Return, exactly and in full, the lines of the records below starting at the one with "You are a GUI" and ending at the one with "Toggle the disease", and no other lines.

-------- ENTRIES SHOWN

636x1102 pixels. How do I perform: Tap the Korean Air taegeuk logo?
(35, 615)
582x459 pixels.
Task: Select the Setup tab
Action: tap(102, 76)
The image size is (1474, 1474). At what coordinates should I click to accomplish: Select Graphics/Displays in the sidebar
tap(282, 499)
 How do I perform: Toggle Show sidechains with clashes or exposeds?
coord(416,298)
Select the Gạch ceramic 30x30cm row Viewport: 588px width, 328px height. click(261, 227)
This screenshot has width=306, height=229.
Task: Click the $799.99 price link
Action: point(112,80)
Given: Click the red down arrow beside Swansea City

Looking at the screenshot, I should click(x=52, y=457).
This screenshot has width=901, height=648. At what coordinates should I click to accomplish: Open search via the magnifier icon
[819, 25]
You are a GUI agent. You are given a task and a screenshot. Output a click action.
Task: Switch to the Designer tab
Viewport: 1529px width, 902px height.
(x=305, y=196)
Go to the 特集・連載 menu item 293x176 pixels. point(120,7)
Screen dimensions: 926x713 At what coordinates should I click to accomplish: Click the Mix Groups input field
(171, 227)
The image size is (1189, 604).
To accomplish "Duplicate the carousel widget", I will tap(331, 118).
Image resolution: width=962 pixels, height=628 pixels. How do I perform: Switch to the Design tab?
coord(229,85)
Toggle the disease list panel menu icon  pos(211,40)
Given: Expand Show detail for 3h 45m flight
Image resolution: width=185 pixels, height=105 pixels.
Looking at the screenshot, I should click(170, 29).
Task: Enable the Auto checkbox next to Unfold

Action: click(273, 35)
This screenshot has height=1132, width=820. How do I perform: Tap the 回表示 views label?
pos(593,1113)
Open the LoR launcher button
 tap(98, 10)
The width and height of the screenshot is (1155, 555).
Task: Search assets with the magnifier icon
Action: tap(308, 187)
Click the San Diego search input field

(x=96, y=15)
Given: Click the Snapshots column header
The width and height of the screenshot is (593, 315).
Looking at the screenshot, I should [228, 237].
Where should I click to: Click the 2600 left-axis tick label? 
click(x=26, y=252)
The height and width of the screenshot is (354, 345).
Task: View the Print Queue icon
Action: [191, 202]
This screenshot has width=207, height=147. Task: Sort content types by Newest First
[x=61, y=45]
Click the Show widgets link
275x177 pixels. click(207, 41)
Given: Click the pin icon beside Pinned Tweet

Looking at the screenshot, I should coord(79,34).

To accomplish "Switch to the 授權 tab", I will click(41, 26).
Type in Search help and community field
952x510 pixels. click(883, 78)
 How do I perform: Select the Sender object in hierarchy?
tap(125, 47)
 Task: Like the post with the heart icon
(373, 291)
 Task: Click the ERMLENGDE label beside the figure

----------------

### SOLUTION FOR THIS TASK:
You are a GUI agent. You are given a task and a screenshot. Output a click action.
Task: Switch to the Designer tab
Viewport: 1529px width, 902px height.
(x=305, y=196)
Go to the 特集・連載 menu item 293x176 pixels. point(120,7)
Screen dimensions: 926x713 At what coordinates should I click to accomplish: Click the Mix Groups input field
(171, 227)
The image size is (1189, 604).
To accomplish "Duplicate the carousel widget", I will tap(331, 118).
Image resolution: width=962 pixels, height=628 pixels. How do I perform: Switch to the Design tab?
coord(229,85)
Toggle the disease list panel menu icon  pos(211,40)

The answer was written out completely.